The screenshot above shows use of M-Guard Console to configure a Guard instance on an M-Guard appliance. A key part of this configuration is setting up addressing to enable correct communication between M-Guard and the consuming and producing applications.

M-Guard activity can be monitored using Syslog, which will be done on the management network. Events are sent to record activity and errors. This can be sent to the Syslog management system of choice. The screenshot below shows M-Guard Syslog messages displayed by the visual Syslog tool.

Testing

There are test Producer and Consumer applications associated with M-Guard Console; these can be run to test one or other side of an operational configuration, or (as in the configuration shown above) both run at once to test and demonstrate an M-Guard instance.
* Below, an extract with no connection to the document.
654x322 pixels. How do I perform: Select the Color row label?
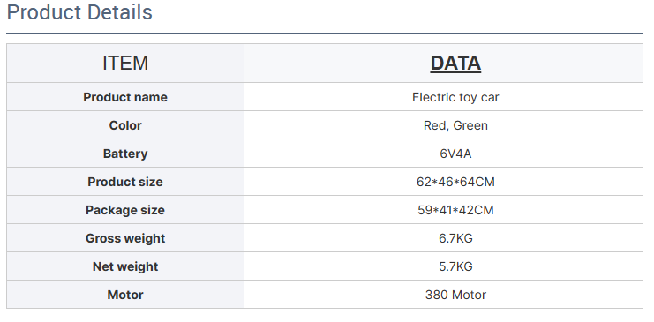point(125,125)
The screenshots above show the test tools sending XML messgaes through an M-Guard instance, which is a useful way to test and demonstrate M-Guard capability. The Producer can be used to send any XML message and has a set of basic XML messages built in, plus a set of "Demo Protocol" messages, one of which is shown above. M-Guard can be configured with rules relating to Demo Protocol, enabling easy demonstration og M-Guard capability to accept and block XML.
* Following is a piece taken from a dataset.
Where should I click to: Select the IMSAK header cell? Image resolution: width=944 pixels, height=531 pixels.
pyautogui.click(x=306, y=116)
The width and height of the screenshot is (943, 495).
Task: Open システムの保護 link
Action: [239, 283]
Application Profiles & Rules

M-Guard can apply a set of rules to check XML messages. A key benefit of using XML is that there are a wide range of standardized mechanisms to check XML messages. M-Guard supports rules using the following standards:

  1. XML Schema. Schema of the XML protocol.
  2. Xpath. A mechanism useful for specifying generic checks.
  3. Schematron. A flexible mechanism for specifying rules.
  4. Relax NG. A modern XML specification mechanism.

For each application supported, there will be an Application Profile comprising a set of rules. Rule Catalogs can be loaded into an M-Guard Project, and then rules from these Catalogs can be enabled. Applications using M-Guard are expected to provide an appropriate set of Rule Catalogs.
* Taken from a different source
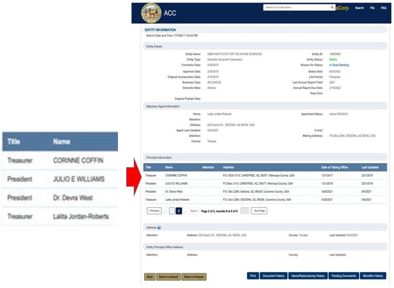Click the ACC state seal logo
The width and height of the screenshot is (394, 288).
coord(152,13)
M-Guard supplies two Rule Catalogs with M-Guard Console that are shown above in the M-Guard Console UI:

  1. Demo Protocol Rules. These can be used with the Test Producer and Test Consumer to demonstrate M-Guard capabilities. These rules show parameterization, where the M-Guard configuration includes parameters to constrain the rules.
  2. A set of Base Rules. These provide generic constraints, which will be generally used.

Target Applications

M-Guard can be used with a wide variety of applications, including 3rd party applications, that use GCXP to communicate over M-Guard. Isode also plans to provide a number of applications that can be used with M-Guard or another XML Guard.

The first class of product uses M-Guard for red/black separation, there are two planned products:

  1. Icon-5066, Isode's STANAG 5066 Server. M-Guard is used to support crypto bypass. Planned for Q1 2020.
  2. Red/Black, a new product which enables monitoring and control of black side devices (e.g., HF Radios and Antennae) with a Red Side Web UI. Planned for Q2 2020.

The second class of application is for cross-domain use, following the architecture shown below.

The model is that standard protocols are mapped onto two unidirectional XML message flows that are sent through the guard. The Edge servers are responsible for ensuring that the XML messages transferred comply to the application profile. M-Guard simply enforces this. Isode has two planned products:

  1. A new version of M-Link Edge, for XMPP, with M-Guard (GCXP) support is planned for Q3 2020.
  2. M-Switch Edge, for messaging services. This is particularly focused on military messaging using STANAG 4406, ACP127 and SMTP, but is also suitable for general purpose messaging. Planned for Q4 2020.

Accreditation

M-Guard is intended for environments where it will generally be required that the product used is accredited. M-Guard has been developed with processes and approaches to facilitate accreditation and this is planned.